8. Tax Policies. The SRI community should put its weight behind all efforts to increase the short-term capital gains tax or otherwise change the tax structure to encourage long term ownership of stock. Since it costs some investors no more to cash out of a stock after ten minutes than it does after ten years, flipping and short term trading is encouraged. The short-term focus of Wall Street causes honest corporate managers to eye Wall Street minute by minute when they should be looking out for the long-term welfare of their company. All of us close to the nerve-wracking earnings vigilantes know that there has been a lot in it for companies to manage earnings so they avoid disappointing analysts by even a penny. Anything that can be done to reasonably lengthen horizons of business plans and reports would help relieve the tendency to cut corners and manipulate quarterly results.
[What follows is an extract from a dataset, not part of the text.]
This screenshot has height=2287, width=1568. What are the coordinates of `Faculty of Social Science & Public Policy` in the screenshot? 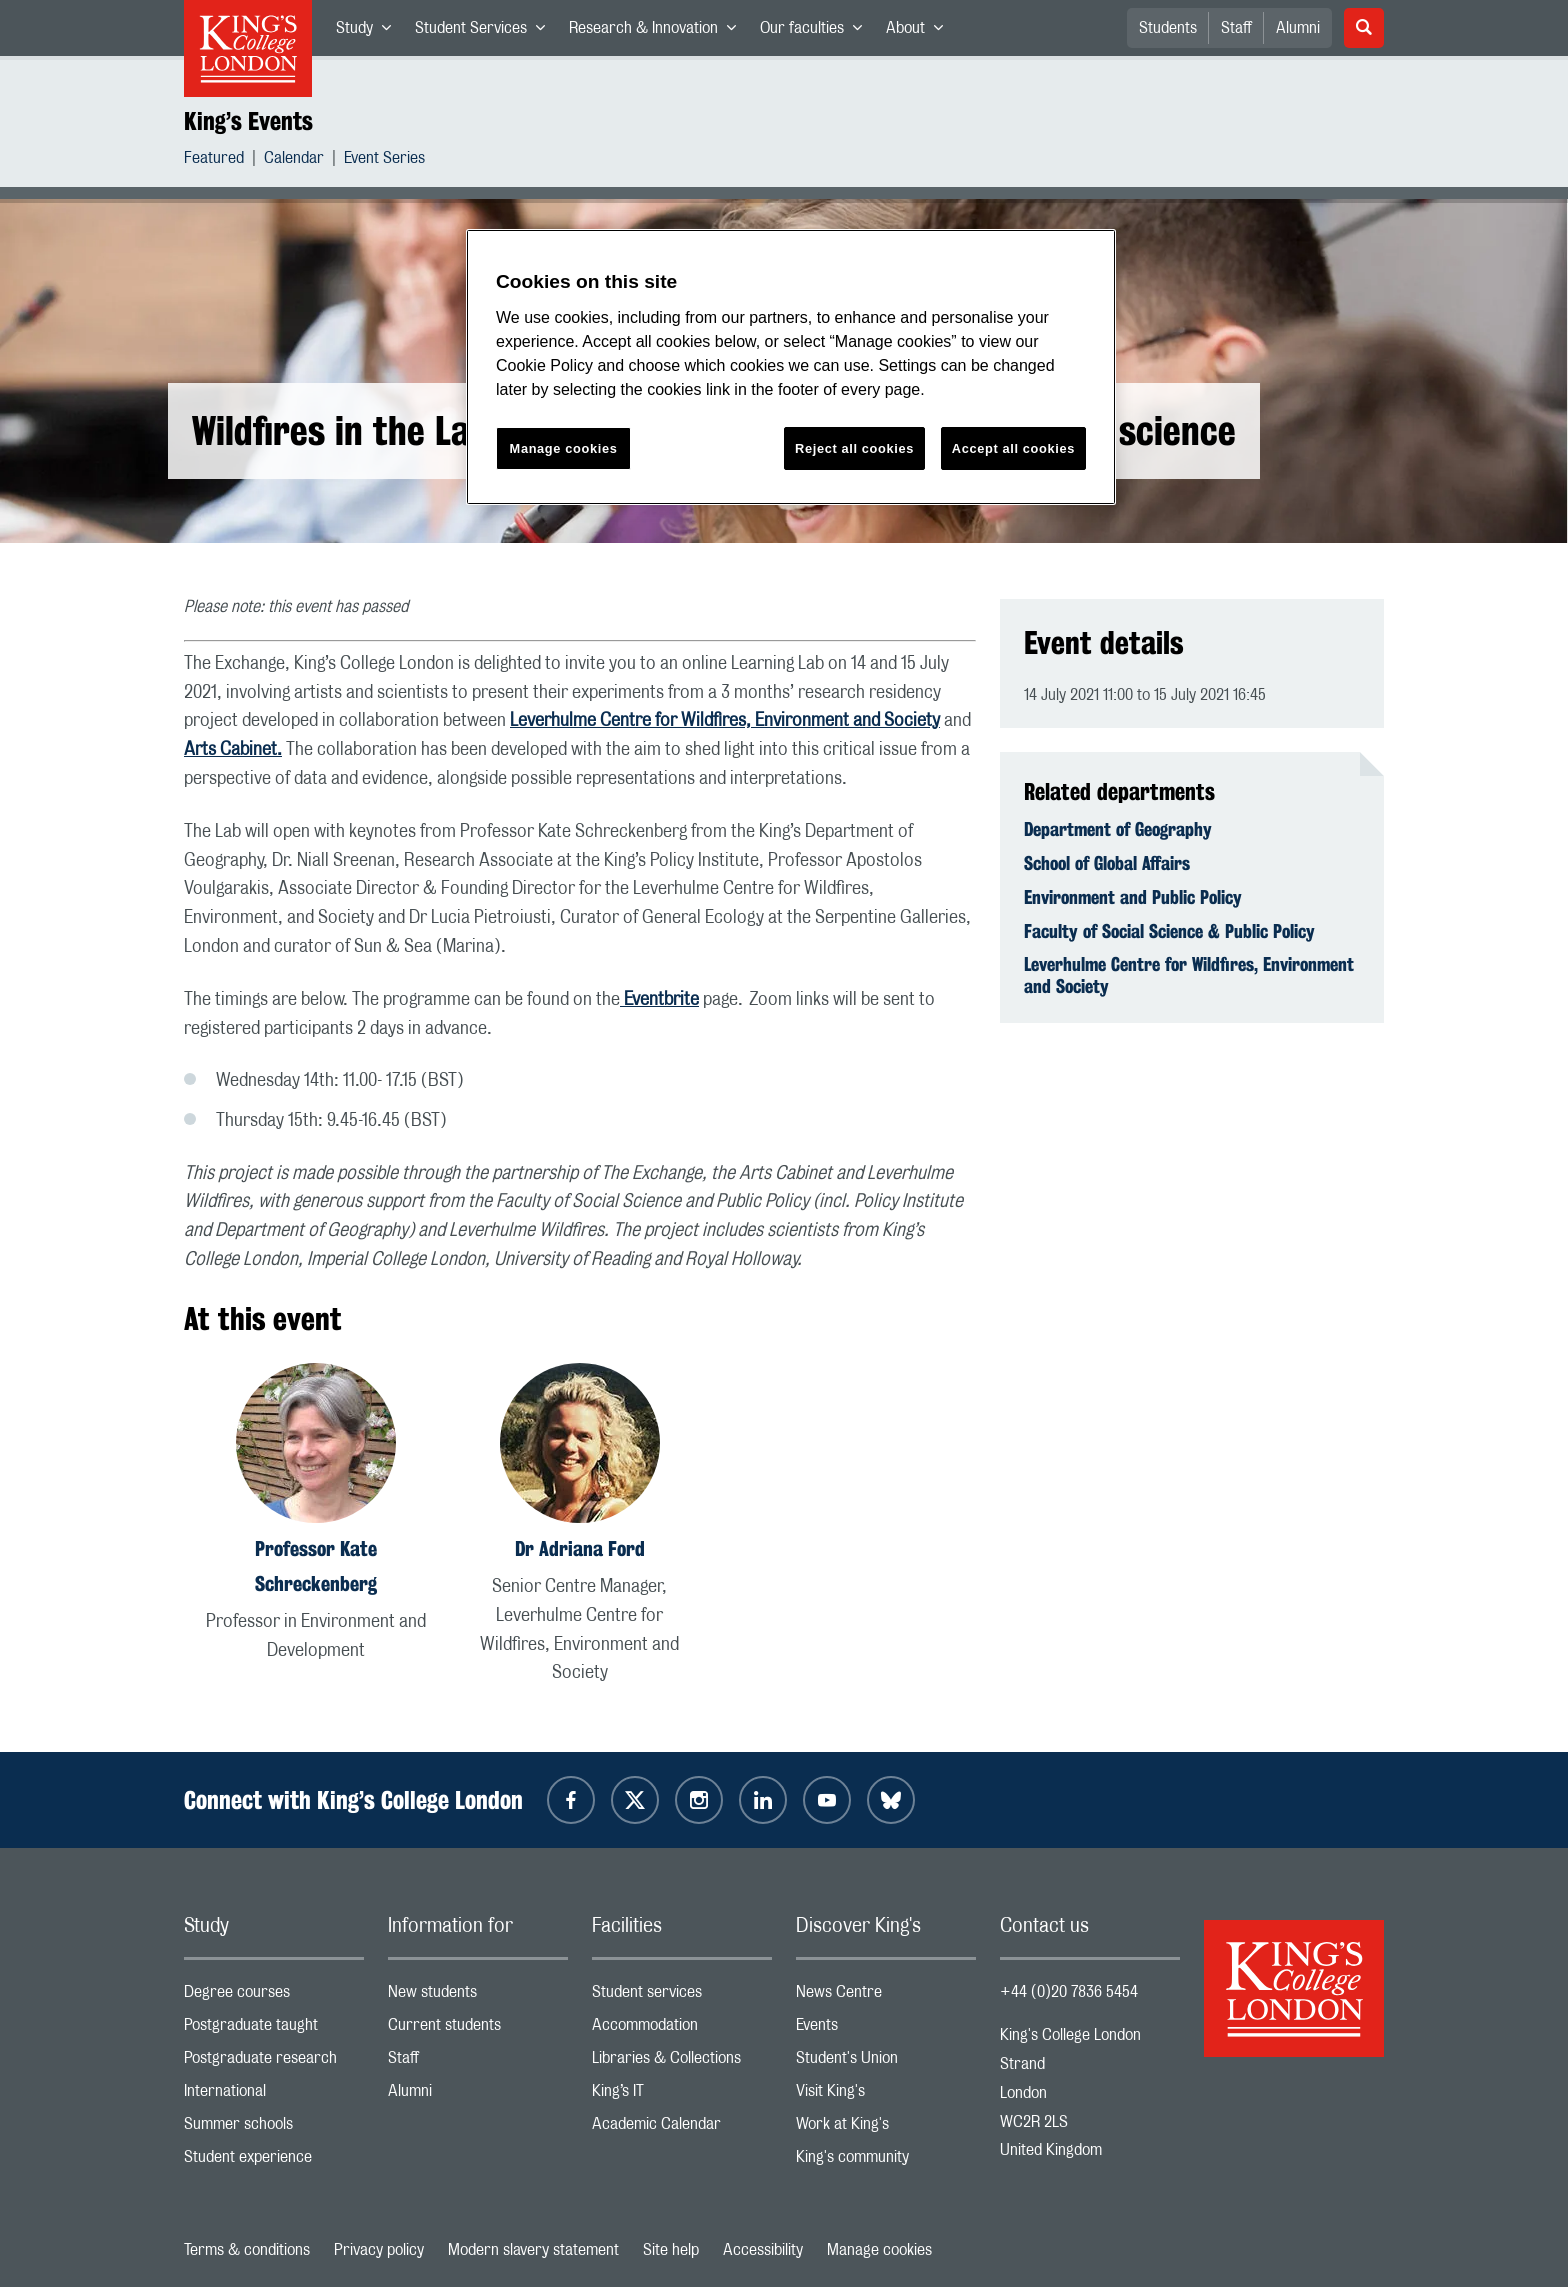 It's located at (1169, 931).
- 9. Renewable Energy. Socially responsible investors should
continue to advocate sustainable sources of energy. Distressingly
left out of most of the public debate around Enron, energy issues
sit at the heart of both this scandal and the terrorist acts of the
fall. The earth's oil and gas supplies are finite, and the most promising
future reserves lie in the politically unstable Caspian region. This
country is dependent on external sources for what remains the essential
plasma of our economy and life style. Even moving global warming and
other threats aside, this dependence on extracting an essential component
of our economy from others is foolish. Alternative sources of energy
must be encouraged and developed. The more enlightened of the energy
companies understand this, but in the past two decades the economic
system in this country has taken a distressing step backwards away
from support of alternative clean fuels.
10. Sustainable Investments. The SRI community should advocate legislation that requires pension managers to ask companies in which they invest for long-term planning that addresses sustainability issues (environment, human rights, community interaction). This practice is growing in Europe. Enron's culture was one of quick enrichment where the end justified the means. While such disclosure on sustainability might not have spotlighted the Enron scams, it might have given alert stakeholders pause.